TASK 1:
In the nanoparticle imaging text below, rewrite the paragraph beginning "Invivo studies were done on 3 nude mice" as a short bulleted list that keeps its main facts.
TASK 2:
List every organ that the nanoparticle imaging text below names as a place where most of the IONPs deposited after injection.

----- EXERCISE PASSAGE

To investigate the use of 4D spectroscopic SWIFT [1] for invivo assessment and quantification of IONP bio-distribution, and to compare it with the previously reported longitudinal relaxation time constant (T₁) assessment in mice.

Iron oxide nanoparticles (IONPs) are receiving increased attention for their potential application in theranostics (act as both diagnostic and therapeutic agents) [2]. A noninvasive and quantitative imaging techniques for the assessment of IONP bio-distribution invivo is crucial for effective and safe treatment. To expand the detectable range to clinically relevant levels, which falls into the gap between conventional MRI and CT [3], we have suggested a positive-contrast based technique using SWIFT Look-Locker T₁ mapping method [3-5]. However, cell internalization of IONPs will usually influence the relaxivity r₁. It has been reported the influence on r₂ and susceptibility is much less significant [6]. Therefore, for more accurate assessment and quantification, in supplement to the previous reported T₁ technique, a 4D spectroscopic SWIFT technique [1] was applied to characterize IONPs in mice invivo up to high concentration.

Spectroscopic SWIFT is based on the concept of adding a pseudo gradient to x, y, z gradients, to create an intrinsic spectroscopic frequency distribution [7]. Ideally, to reconstruct a 4D image, we must collect a set of projections with orientations isotropically distributed on a “4D sphere”. We achieved this by using a set of shrinking spatial spheres accordingly with decreased acquisition bandwidth (Fig.1). The 4D dataset was then reconstructed using the gridding method [9] after correlation step for SWIFT sequence.

Invivo studies were done on 3 nude mice. The superparamagnetic IONPs (EMG-308, Ferrotec, USA) coated with mesoporous silica and polyethylene glycol at concentrations of 0.16, 0.17, 0.18 mg Fe/(g of body weight) were delivered by intravenous (IV) injection. (1 mg Fe/ml = 17.8 mM Fe). Normal MB-SWIFT [8] images and 4D spectroscopic SWIFT images were acquired 1 week after IV injection on a 9.4 T animal MRI scanner (Agilent Technologies, USA) using a volume coil. MB-SWIFT: BW=384 kHz. Spectroscopic SWIFT: BW_max=125 kHz, bandwidth in frequency dimension Ω =15 kHz, total number of projections = 41792, acquisition time = 12 minutes. GRE images were also acquired with BW=150 kHz, TR=4.2 ms, TE=2.1 ms. The spectrum of each voxel was fitted to Lorentzian function to get T₂*. [Fe] in organs were measured by ICP-MS.

Images of post-injection mouse from the same slice, but at different frequencies are shown in Fig. 2, along with GRE and MB-SWIFT images. After injection, most IONPs deposited in liver, spleen, and kidney. These organs appeared as a void in GRE images due to the ultra-short T₂* caused by IONPs at high concentration, while there are still plenty of signal in MB-SWIFT images. The presence of IONPs changes the water resonance frequencies of surrounding tissues. These were observed in spectroscopic SWIFT images at different frequencies (orange arrows fig.2) and in the spectrum over marked profile (red arrows fig.2). The B0 and susceptibility information can be further extracted. The image at fat frequency illustrated the peri-renal fat clearly (yellow arrows Fig. 2).

----------
----- MATERIAL PROVIDED

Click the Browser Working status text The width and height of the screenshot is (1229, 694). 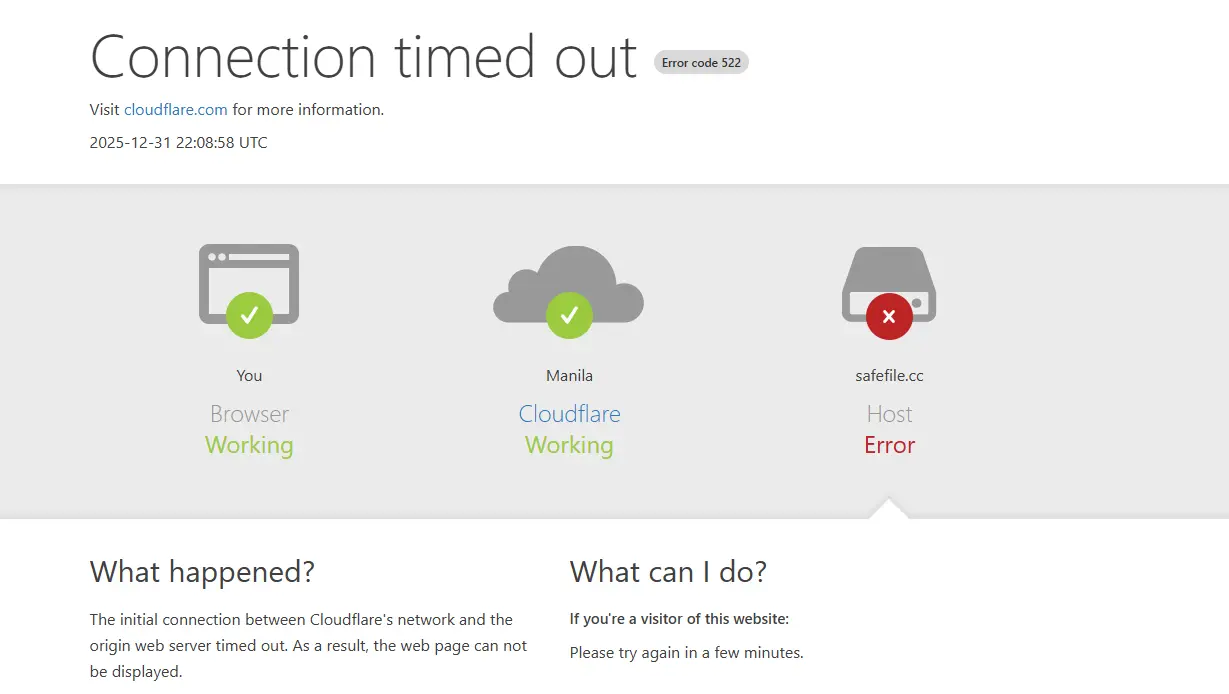click(x=249, y=430)
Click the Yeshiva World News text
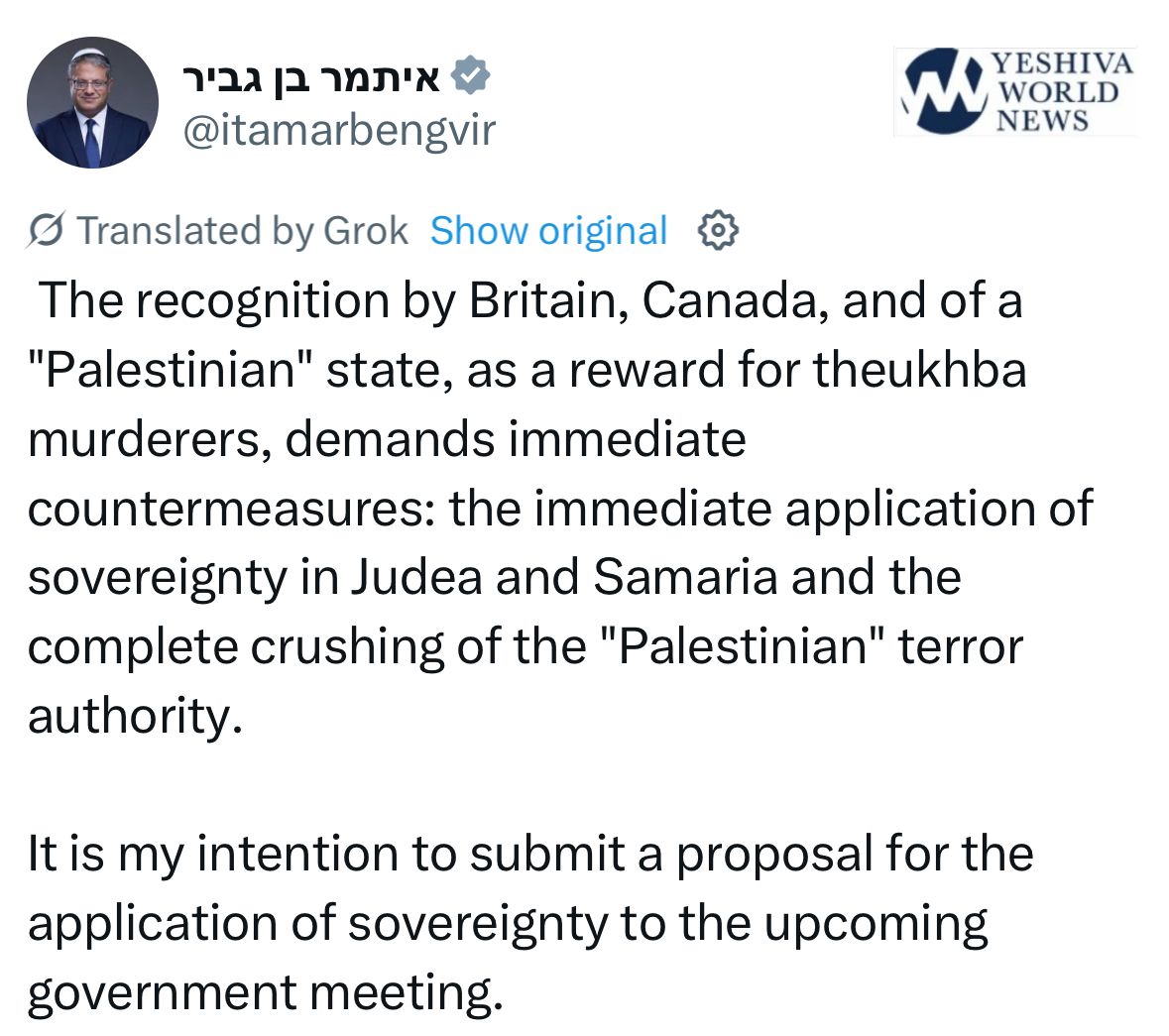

----------

TASK RESULT 1:
- Subjects: 3 nude mice.
- Agent: superparamagnetic IONPs (EMG-308, Ferrotec, USA) coated with mesoporous silica and polyethylene glycol. They were given by IV injection at 0.16, 0.17, and 0.18 mg Fe per g of body weight (1 mg Fe/ml = 17.8 mM Fe).
- Imaging: MB-SWIFT and 4D spectroscopic SWIFT images taken 1 week after injection on a 9.4 T animal MRI scanner (Agilent Technologies, USA) using a volume coil.
- MB-SWIFT: BW = 384 kHz.
- Spectroscopic SWIFT: BW_max = 125 kHz, frequency-dimension bandwidth Ω = 15 kHz, 41792 projections, 12-minute acquisition.
- GRE: BW = 150 kHz, TR = 4.2 ms, TE = 2.1 ms.
- Analysis: each voxel's spectrum was fitted to a Lorentzian function to get T₂*. Organ [Fe] was measured by ICP-MS.

TASK RESULT 2:
- Liver
- Spleen
- Kidney